You may argue that any painter would be ignorant of the science behind a convex lens. But Leonardo da Vinci was not ‘any painter’. He was a polymath of the High Renaissance! He has portrayed much more complex scientific principles in his work than that of a convex lens. There is no plausible way that da Vinci couldn’t have known the laws of optical physics. So why did he do that?

Solved

The puzzle was solved by computer scientists from the University of California, Irvine. The painting was 3d virtualized to study about how the various material orbs would appear under different refractive conditions. Many materials with which orbs could be designed were taken into consideration. At last it was concluded that the spherical orb was not a solid mass, instead a hollow orb. Hollow orb does not behave like a convex lens. It displays the image as it is, thus adhering with the painting. They predicted that the glass of the orb in Salvator Mundi was a fraction of an inch thick thus accounting for the quality.

Did Leonardo da Vinci actually paint it?

Many critics claim that the painting is not actually da Vinci’s. They point that da Vinci is more of a scientist to commit such trivial errors and thus proving that he did not paint it at all and that it was painted by a ‘lesser’ painter.

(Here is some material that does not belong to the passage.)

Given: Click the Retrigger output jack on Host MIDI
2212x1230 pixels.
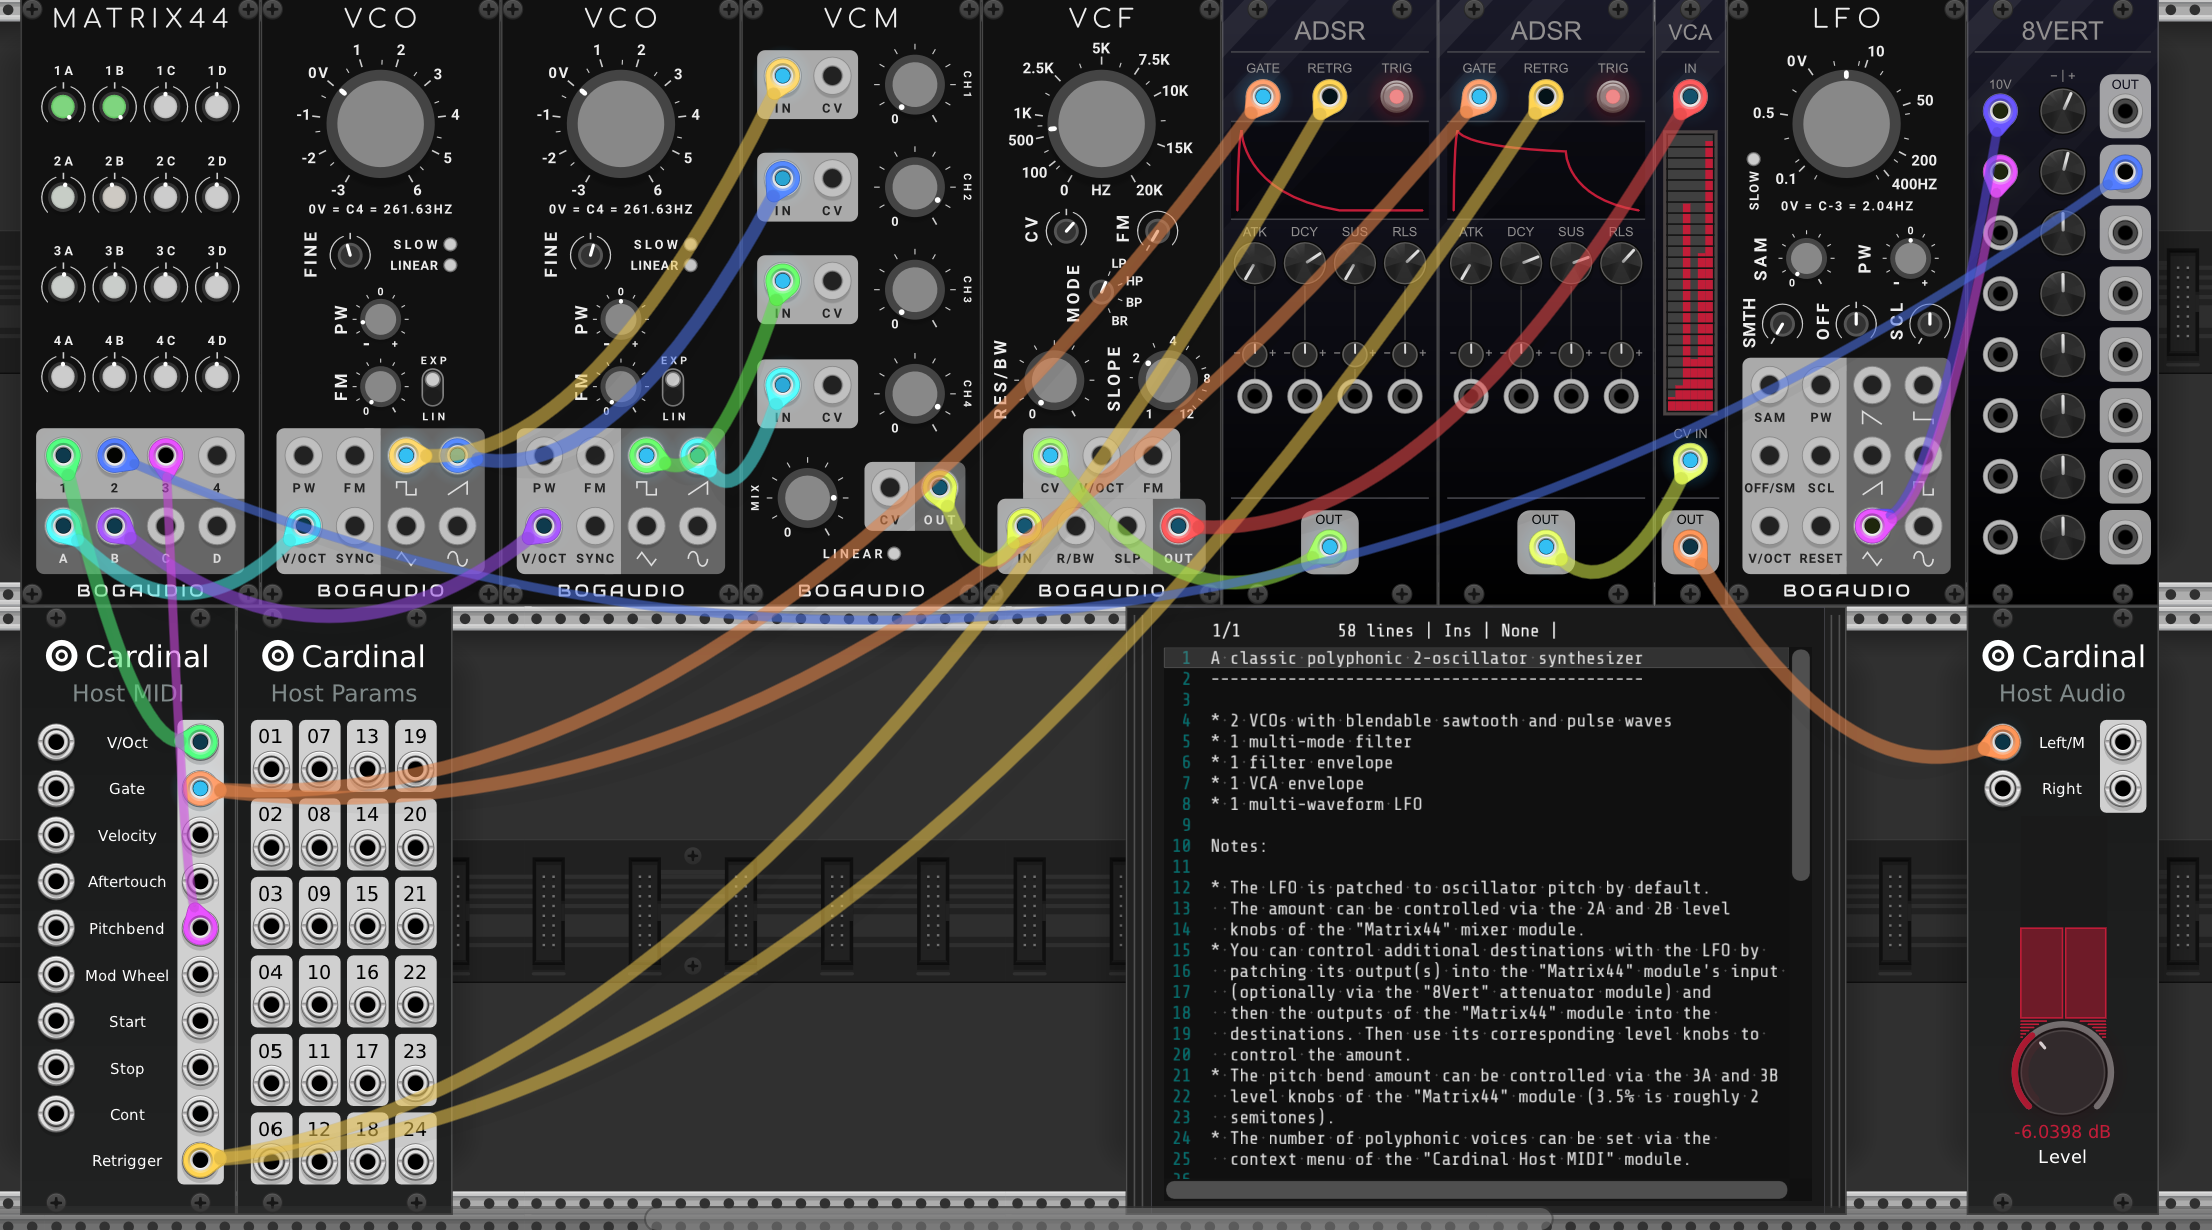Looking at the screenshot, I should pos(200,1160).
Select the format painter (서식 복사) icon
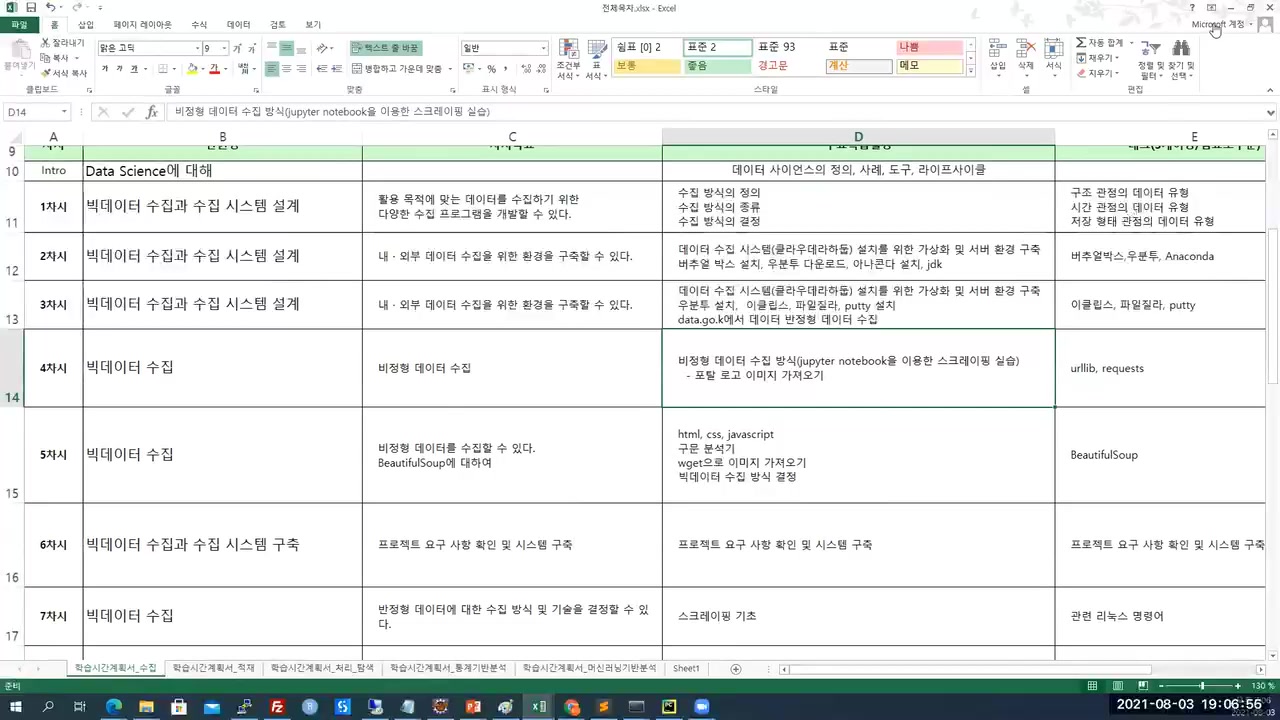 (x=44, y=71)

But many say that, such a clever installation of the orb itself is a proof of authenticity. In order to think about hollow orbs and paint it during the 1500s would take immense intellect, which can only be done by the polymath himself.

Leo constellation?

 

three dots
The three dots in the glass orb

Orange iris
The orange iris of Jesus in the painting

As if the Salvator Mundi has not enough controversies, one more intriguing detail is the three dots painted in the glass orb giving it a mystical appearance. The three dots are said to represent the constellation of the sign Leo. What does it have to do anything with this painting? Well, if you observe the iris of Jesus, a faint orange glow emanates from within. The orange iris imitates Lion’s eyes. And thus the constellation, many say. Some also relate to the fact that his name Leonardo is the reason behind. However there is no concrete explanation behind.

Hope I kindled some curiosity within you today. I leave you with one of my favorite da Vinci’s quote:

To develop a complete mind:

Study the science of art;

Study the art of science.

Learn how to see. Realize that everything connects to everything else.